→ Dataset content
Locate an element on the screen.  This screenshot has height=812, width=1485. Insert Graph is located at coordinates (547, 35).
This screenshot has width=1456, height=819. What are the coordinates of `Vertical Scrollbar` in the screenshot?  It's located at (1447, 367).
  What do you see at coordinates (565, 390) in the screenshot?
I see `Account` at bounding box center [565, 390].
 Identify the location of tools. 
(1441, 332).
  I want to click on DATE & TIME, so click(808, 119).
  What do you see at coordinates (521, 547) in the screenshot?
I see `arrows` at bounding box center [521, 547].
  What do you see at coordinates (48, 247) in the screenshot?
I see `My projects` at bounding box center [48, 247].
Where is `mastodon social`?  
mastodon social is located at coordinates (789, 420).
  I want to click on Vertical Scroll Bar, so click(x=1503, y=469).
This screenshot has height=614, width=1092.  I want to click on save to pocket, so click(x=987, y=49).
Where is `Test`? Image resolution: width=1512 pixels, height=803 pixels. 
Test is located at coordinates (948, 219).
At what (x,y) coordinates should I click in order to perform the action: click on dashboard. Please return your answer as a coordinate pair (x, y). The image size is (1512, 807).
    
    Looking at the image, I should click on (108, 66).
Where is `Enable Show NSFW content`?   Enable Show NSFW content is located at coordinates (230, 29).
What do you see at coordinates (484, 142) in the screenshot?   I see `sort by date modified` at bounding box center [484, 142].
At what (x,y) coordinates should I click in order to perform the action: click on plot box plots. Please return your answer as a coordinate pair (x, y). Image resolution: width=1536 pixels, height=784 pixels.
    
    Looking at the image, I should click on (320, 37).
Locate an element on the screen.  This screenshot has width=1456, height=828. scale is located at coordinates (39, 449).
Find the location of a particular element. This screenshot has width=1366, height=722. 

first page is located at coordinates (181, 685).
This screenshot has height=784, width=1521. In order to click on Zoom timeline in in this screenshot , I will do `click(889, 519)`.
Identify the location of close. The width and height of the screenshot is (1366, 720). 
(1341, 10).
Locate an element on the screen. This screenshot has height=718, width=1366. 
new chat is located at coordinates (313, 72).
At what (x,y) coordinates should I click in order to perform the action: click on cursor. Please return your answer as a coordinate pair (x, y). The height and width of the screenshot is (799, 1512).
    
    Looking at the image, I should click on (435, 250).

→ Description of the task
Rewrite all of the material above, replacing every occurrence of "Locate an element on the screen" with "Find an element on the screen" and changing nothing else.

→ Response below
Find an element on the screen.  This screenshot has height=812, width=1485. Insert Graph is located at coordinates (547, 35).
This screenshot has width=1456, height=819. What are the coordinates of `Vertical Scrollbar` in the screenshot?  It's located at (1447, 367).
  What do you see at coordinates (565, 390) in the screenshot?
I see `Account` at bounding box center [565, 390].
 Identify the location of tools. 
(1441, 332).
  I want to click on DATE & TIME, so click(808, 119).
  What do you see at coordinates (521, 547) in the screenshot?
I see `arrows` at bounding box center [521, 547].
  What do you see at coordinates (48, 247) in the screenshot?
I see `My projects` at bounding box center [48, 247].
Where is `mastodon social`?  
mastodon social is located at coordinates (789, 420).
  I want to click on Vertical Scroll Bar, so click(x=1503, y=469).
This screenshot has height=614, width=1092.  I want to click on save to pocket, so click(x=987, y=49).
Where is `Test`? Image resolution: width=1512 pixels, height=803 pixels. 
Test is located at coordinates (948, 219).
At what (x,y) coordinates should I click in order to perform the action: click on dashboard. Please return your answer as a coordinate pair (x, y). The image size is (1512, 807).
    
    Looking at the image, I should click on (108, 66).
Where is `Enable Show NSFW content`?   Enable Show NSFW content is located at coordinates (230, 29).
What do you see at coordinates (484, 142) in the screenshot?   I see `sort by date modified` at bounding box center [484, 142].
At what (x,y) coordinates should I click in order to perform the action: click on plot box plots. Please return your answer as a coordinate pair (x, y). Image resolution: width=1536 pixels, height=784 pixels.
    
    Looking at the image, I should click on (320, 37).
Find an element on the screen.  This screenshot has width=1456, height=828. scale is located at coordinates (39, 449).
Find the location of a particular element. This screenshot has width=1366, height=722. 

first page is located at coordinates (181, 685).
This screenshot has height=784, width=1521. In order to click on Zoom timeline in in this screenshot , I will do `click(889, 519)`.
Identify the location of close. The width and height of the screenshot is (1366, 720). 
(1341, 10).
Find an element on the screen. This screenshot has height=718, width=1366. 
new chat is located at coordinates (313, 72).
At what (x,y) coordinates should I click in order to perform the action: click on cursor. Please return your answer as a coordinate pair (x, y). The height and width of the screenshot is (799, 1512).
    
    Looking at the image, I should click on (435, 250).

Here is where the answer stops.